Is AI the future of school security?
Last week, I told you about new advances in artificial intelligence by a company called OpenAI — an Elon Musk-backed nonprofit research firm — which has chosen not to release the research behind a new AI fake text generator called GPT2, for fears that it may be too dangerous to release.
This week, in keeping with that theme, I’d like to share with you how artificial intelligence is under consideration to beef up security at Marjory Stoneman Douglas High School in Parkland, Florida. The school, which was of course the site of one of the deadliest school shootings in U.S. history, is one of the latest to turn to a complex camera-software combination called Avigilon, according to a story last month in the Washington Post.
But this is not your ordinary surveillance system. Avigilon is an experimental artificial-intelligence system that monitors the movements of students and staff, and alerts a school-monitoring officer when its algorithm identifies something that seems to be out of the ordinary or people in places they are not supposed to be.
It can also track individual students based on their appearance, allowing school officials or administrators to pull up video of everywhere the student has been recorded by the Avigilon software with a single click.
At MSD High, the new surveillance system will utilize 145 new cameras, which will operate alongside the school’s existing security cameras. The system, if approved, will cost the Broward County School District about $600,000 in federal and local funds.
While the new technology’s ability to prevent an attack is unproven — and, like all AI technology, will get “smarter” with use — Avigilon is yet another tool that school districts are willing to try in order to prevent the unthinkable. Its key selling point is the software’s superhuman attention span, as well as its ability to learn what behavior is “normal,” and then quickly report abnormal or anomalous behavior to staff.

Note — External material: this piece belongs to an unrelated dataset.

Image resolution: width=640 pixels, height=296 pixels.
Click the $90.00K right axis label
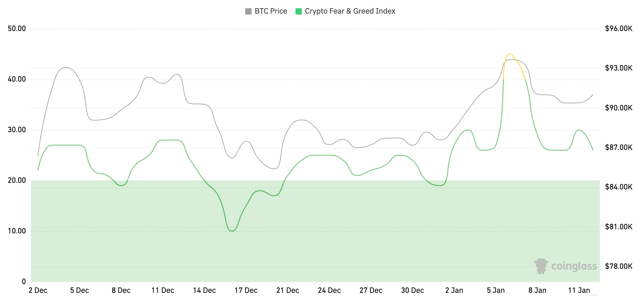tap(619, 108)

Detractors of this new technology have expressed concerns over its efficacy and accuracy — arguing that most of the testing that has been conducted was performed by the manufacturers themselves. Others, including students at Stoneman Douglas, have expressed their skepticism about whether the software’s “unusual motion detection” featured can effectively comprehend “the chaos of a typical high school, where frenzied movements and sudden gatherings are an everyday event,” according to the Washington Post report.
And those are all very legitimate concerns. Others, which strike me as less valid, revolve around additional surveillance and civil liberty violations — as hundreds of other cameras are already being used at MSD, and virtually every other school in America.
Whether or not this technology is approved by the Broward County Schools, you can rest assured that it will begin making its way into school districts across the country. As the technology develops further, I have little doubt that it will have the capability to prevent a school shooting. The only real question, in March 2019, is whether the software is currently ready for primetime.